A man lays his plans; the word that finally comes out, and the way things finally land, lie with God. The thread runs straight to the chapter's most famous line: A man's heart deviseth his way: but the LORD directeth his steps (v. 9).
Around that center the chapter sets the great instincts of wisdom. There is a call to entrust the whole of one's labor Godward: Commit thy works unto the LORD, and thy thoughts shall be established (v. 3). There is the throne held up not by force but by justice: the throne is established by righteousness (v. 12). There is the worth of wisdom weighed against gold and found heavier: How much better is it to get wisdom than gold! (v. 16).
And there is the verse the whole world quotes, often without knowing where it lives: Pride goeth before destruction, and an haughty spirit before a fall (v. 18).
The closing verses turn inward, to the hardest territory of all - the rule of one's own spirit. He that is slow to anger is better than the mighty; and he that ruleth his spirit than he that taketh a city (v. 32). The conquest the world prizes is the conquest of others; the conquest Proverbs prizes is the conquest of self. And the chapter ends where it began, with the quiet sovereignty of God reaching even into what looks like pure chance: The lot is cast into the lap; but the whole disposing thereof is of the LORD (v. 33).

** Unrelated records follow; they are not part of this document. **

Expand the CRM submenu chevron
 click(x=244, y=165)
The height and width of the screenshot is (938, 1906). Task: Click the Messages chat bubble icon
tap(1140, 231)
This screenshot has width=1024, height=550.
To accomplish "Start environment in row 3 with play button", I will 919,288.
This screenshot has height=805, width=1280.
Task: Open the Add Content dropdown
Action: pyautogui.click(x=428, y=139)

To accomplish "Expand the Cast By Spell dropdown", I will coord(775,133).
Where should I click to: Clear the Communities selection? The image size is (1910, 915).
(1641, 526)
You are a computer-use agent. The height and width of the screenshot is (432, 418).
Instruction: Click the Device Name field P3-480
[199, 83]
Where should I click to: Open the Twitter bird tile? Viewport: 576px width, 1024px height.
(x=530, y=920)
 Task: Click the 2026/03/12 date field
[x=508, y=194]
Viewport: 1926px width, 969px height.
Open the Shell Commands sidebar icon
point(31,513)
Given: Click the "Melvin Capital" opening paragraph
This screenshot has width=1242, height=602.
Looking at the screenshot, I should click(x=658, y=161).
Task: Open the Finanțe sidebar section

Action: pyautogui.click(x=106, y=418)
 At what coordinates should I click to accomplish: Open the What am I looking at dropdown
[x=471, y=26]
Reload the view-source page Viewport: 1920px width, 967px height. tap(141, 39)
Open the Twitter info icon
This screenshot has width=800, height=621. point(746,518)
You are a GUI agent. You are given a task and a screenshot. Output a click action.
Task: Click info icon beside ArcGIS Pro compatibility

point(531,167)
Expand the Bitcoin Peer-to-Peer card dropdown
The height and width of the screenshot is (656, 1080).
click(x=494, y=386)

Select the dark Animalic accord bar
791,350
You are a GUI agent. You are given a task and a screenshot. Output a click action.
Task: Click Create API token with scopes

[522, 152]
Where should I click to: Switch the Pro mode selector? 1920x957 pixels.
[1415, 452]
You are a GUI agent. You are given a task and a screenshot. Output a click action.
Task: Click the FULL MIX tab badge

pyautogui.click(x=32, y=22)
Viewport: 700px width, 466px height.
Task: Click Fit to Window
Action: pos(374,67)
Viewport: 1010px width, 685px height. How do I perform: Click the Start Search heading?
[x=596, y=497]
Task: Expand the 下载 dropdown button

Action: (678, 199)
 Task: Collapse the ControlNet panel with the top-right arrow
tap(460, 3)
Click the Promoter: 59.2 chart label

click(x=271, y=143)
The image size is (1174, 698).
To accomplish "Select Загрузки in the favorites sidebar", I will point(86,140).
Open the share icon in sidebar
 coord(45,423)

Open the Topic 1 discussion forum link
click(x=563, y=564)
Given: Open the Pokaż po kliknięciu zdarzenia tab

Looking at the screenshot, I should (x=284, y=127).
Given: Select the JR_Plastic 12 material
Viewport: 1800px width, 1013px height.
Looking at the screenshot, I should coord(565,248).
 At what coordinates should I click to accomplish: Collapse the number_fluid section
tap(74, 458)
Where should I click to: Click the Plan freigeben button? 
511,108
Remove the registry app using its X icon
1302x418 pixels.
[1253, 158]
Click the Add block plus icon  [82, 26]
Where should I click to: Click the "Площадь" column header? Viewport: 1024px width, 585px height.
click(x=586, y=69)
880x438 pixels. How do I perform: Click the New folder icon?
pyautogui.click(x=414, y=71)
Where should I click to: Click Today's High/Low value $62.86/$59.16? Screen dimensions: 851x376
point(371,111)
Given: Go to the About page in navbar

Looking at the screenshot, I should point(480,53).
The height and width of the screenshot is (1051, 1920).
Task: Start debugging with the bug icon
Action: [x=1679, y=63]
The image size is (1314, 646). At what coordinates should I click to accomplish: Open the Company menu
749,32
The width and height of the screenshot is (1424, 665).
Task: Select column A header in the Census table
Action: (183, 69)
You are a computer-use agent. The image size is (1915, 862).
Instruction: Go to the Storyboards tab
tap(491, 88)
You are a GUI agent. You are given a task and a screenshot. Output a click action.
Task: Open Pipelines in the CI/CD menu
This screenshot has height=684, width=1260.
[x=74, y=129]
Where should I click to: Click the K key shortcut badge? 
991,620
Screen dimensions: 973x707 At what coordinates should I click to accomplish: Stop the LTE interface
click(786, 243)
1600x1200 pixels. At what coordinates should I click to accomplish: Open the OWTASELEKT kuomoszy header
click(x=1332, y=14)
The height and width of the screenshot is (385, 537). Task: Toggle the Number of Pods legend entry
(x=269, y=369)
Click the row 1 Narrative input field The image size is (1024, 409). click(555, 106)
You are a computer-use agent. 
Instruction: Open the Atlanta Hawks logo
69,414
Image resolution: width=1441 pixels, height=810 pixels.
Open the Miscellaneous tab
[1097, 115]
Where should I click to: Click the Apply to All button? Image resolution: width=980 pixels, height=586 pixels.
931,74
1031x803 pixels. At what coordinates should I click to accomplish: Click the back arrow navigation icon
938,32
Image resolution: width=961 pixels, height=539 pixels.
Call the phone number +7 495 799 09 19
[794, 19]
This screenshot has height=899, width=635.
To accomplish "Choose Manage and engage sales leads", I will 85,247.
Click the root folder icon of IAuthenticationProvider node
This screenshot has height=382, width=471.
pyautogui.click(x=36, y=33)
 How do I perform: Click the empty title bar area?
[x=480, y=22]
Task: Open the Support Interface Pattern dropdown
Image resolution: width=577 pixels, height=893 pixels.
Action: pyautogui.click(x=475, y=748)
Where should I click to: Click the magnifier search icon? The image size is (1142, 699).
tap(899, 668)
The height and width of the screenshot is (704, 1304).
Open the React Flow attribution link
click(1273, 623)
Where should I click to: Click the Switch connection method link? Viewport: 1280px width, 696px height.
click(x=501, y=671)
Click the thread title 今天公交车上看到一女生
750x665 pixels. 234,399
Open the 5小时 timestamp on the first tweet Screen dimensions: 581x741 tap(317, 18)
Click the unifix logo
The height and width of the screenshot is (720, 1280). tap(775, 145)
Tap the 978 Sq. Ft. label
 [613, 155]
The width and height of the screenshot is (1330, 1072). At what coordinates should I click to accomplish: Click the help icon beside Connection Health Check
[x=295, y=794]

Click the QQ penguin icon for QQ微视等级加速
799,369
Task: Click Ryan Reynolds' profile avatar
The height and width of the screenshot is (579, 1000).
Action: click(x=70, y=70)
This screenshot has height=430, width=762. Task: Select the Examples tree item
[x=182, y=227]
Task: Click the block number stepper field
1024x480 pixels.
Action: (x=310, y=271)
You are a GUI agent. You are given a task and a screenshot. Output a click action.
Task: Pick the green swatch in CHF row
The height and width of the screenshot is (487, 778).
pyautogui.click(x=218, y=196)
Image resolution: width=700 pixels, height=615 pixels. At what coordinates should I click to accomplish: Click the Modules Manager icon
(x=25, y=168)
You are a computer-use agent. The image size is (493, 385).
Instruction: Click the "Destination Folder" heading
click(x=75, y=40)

Tap any highlighted phrase to jump to the commentary that unpacks it.

Proverbs 16:1-9The Heart Devises, the LORD Directs
1The preparations of the heart in man, and the answer of the tongue, is from the LORD. 2All the ways of a man are clean in his own eyes; but the LORD weigheth the spirits. 3Commit thy works unto the LORD, and thy thoughts shall be established. 4The LORD hath made all things for himself: yea, even the wicked for the day of evil. 5Every one that is proud in heart is an abomination to the LORD: though hand join in hand, he shall not be unpunished. 6By mercy and truth iniquity is purged: and by the fear of the LORD men depart from evil. 7When a man’s ways please the LORD, he maketh even his enemies to be at peace with him. 8Better is a little with righteousness than great revenues without right. 9A man’s heart deviseth his way: but the LORD directeth his steps.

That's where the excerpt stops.